Discrete:    E[X] = sum_x  x * P(X = x)
Continuous:  E[X] = integral  x * f(x) dx

Example (discrete), the test scores:
  E[X] = 70*(1/4) + 80*(1/2) + 90*(1/4)
       = 17.5 + 40 + 22.5
       = 80

Example (continuous), X ~ Uniform(0, 10):
  f(x) = 1/10 for 0 <= x <= 10
  E[X] = integral_0^10  x * (1/10) dx
       = (1/10) * [x^2 / 2]_0^10
       = (1/10) * 50 = 5     (the midpoint, as the balance picture predicts)
Discrete sums and continuous integrals are the same weighted average — value times probability mass.

Expectation is not the most likely value

Here is the most common beginner trap, worth meeting head-on. The expectation is an average, not a typical outcome, and it need not be a value the variable can even take. Roll a fair six-sided die: E[X] = (1 + 2 + 3 + 4 + 5 + 6) / 6 = 3.5. You will never roll a 3.5 — yet it is the correct long-run average per roll. The expectation is the centre of gravity, and a balance point can sit between the weights, in empty space.
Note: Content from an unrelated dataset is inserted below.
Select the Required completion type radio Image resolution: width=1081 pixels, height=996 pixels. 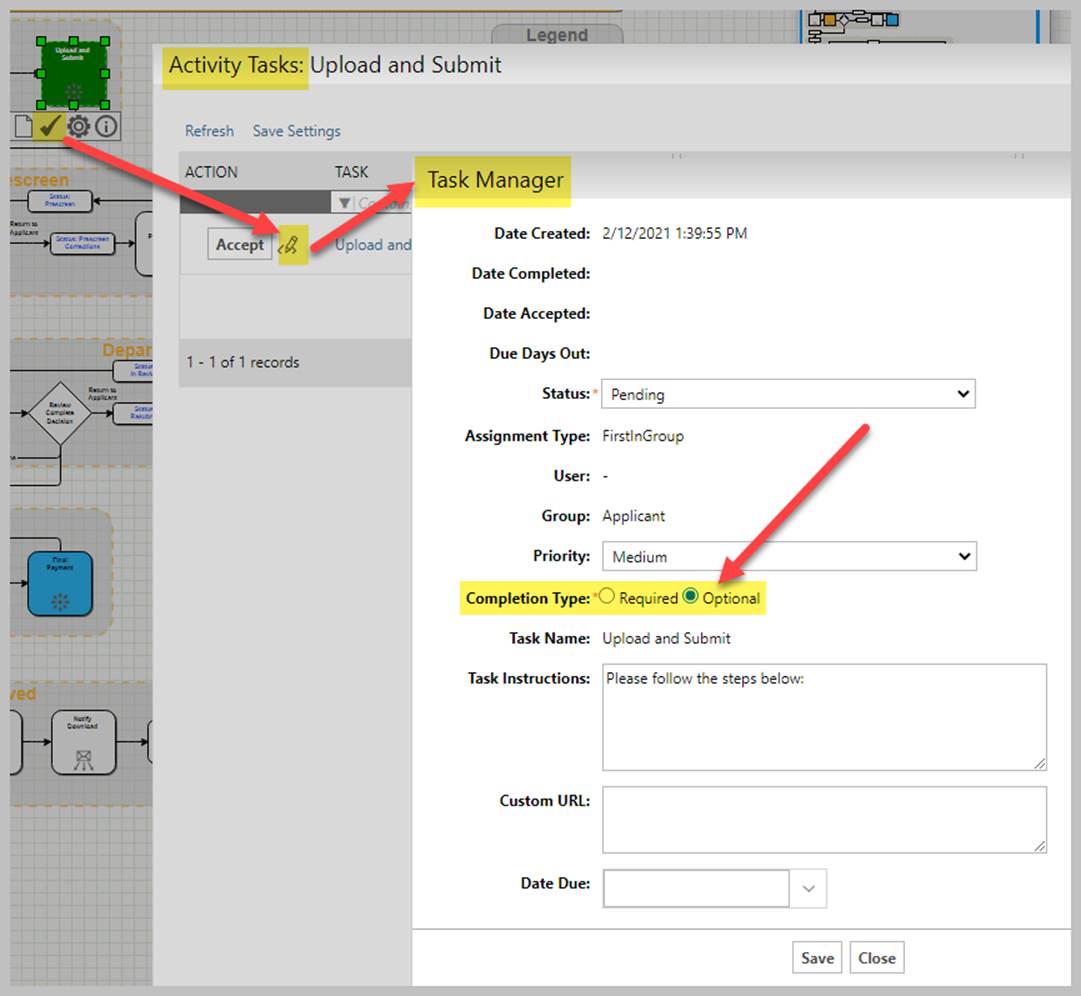tap(607, 597)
Saying "I expect a 3.5" is loose English; the precise meaning is purely about the long-run average.

The expectation can also mislead in a different way when the distribution is lopsided. The single most probable value has its own name — the mode — and the value that splits the probability in half is the median; neither has to equal E[X]. With a long tail on one side, a few extreme outcomes drag the mean far from the bulk of the data. A village where everyone earns a modest wage but one resident is a billionaire has a sky-high average income that describes nobody. This gap between mean and typical is exactly the caution flagged under when the mean misleads — the mean is one honest summary, but it is not the only one, and it is the wrong one for skewed, heavy-tailed quantities.
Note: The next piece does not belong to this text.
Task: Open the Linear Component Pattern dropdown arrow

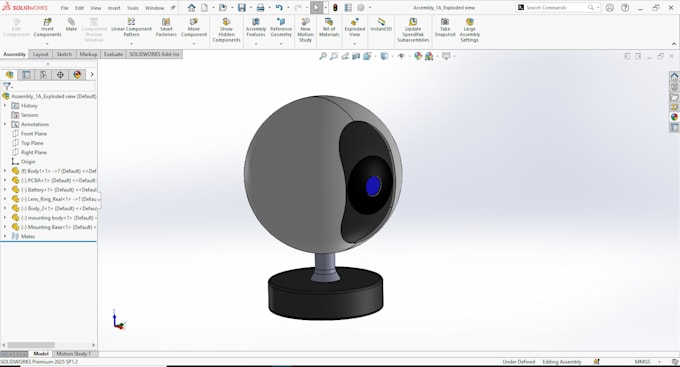Action: click(131, 44)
Why "long-run average" is more than a slogan

Calling E[X] the long-run average is not just suggestive language — there is a theorem that makes it literally true. Suppose you draw independent copies X_1, X_2, ..., X_n from the same distribution and form their sample average (X_1 + ... + X_n) / n. The law of large numbers says this sample average closes in on E[X] as n grows: roll a die ten thousand times and the running average will hover near 3.5. This is what justifies the whole interpretation. The expectation is precisely the value that repeated experience converges to.
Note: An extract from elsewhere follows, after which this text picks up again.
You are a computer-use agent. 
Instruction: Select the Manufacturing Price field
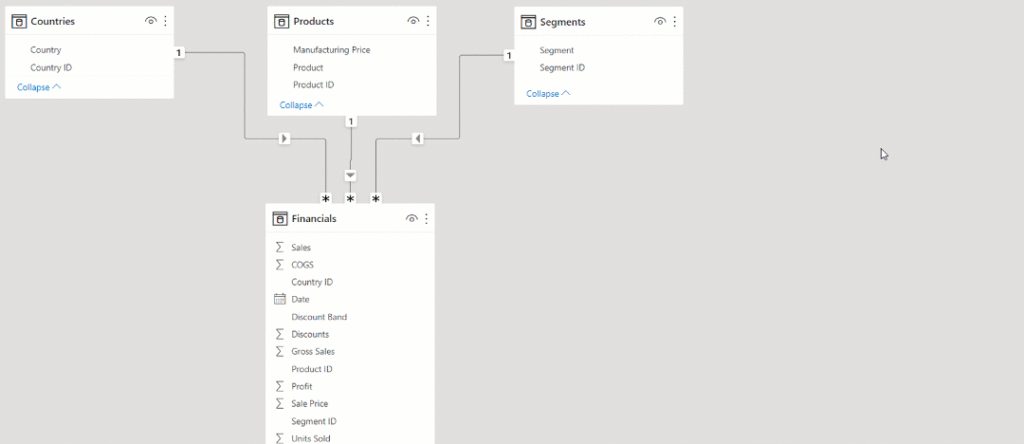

Two honest cautions keep this from being misunderstood. First, the law of large numbers is about the average, not about sums "evening out." After a streak of low rolls, the average drifts back toward 3.5 because later rolls dilute the early ones, not because the dice owe you anything — the total surplus of high over low can actually keep growing. Believing the dice will "correct" themselves is the gambler's fallacy: independent trials have no memory, and a fair coin that just landed heads five times is still exactly 50/50 on the next toss. Second, the theorem needs the expectation to exist in the first place; for the Cauchy, the sample average never settles down, no matter how large n gets.

Where this rung is heading

Expectation is the foundation stone for everything in this rung, so it helps to see the road ahead. So far you can only take the expectation of X itself, but you will constantly want the expectation of some function of X — like X^2, or a payoff g(X). The next guide gives the clean shortcut for that, the law of the unconscious statistician, which lets you compute E[g(X)] by reweighting g(x) with the same probabilities, no new distribution needed.

After that comes the single most useful property of expectation: linearity, the rule E[aX + bY] = a E[X] + b E[Y]. Its quiet superpower is that it holds whether or not X and Y are independent — you may add expectations even when the variables are tangled together, which makes otherwise brutal calculations melt away. Then we measure spread, not just centre, with the variance Var(X) = E[X^2] - (E[X])^2 and its square root the standard deviation; and we close the rung with the higher moments, the moment generating function, skewness, and the shape of a distribution. Master the balance-point idea here and the rest of the rung becomes a series of natural next steps.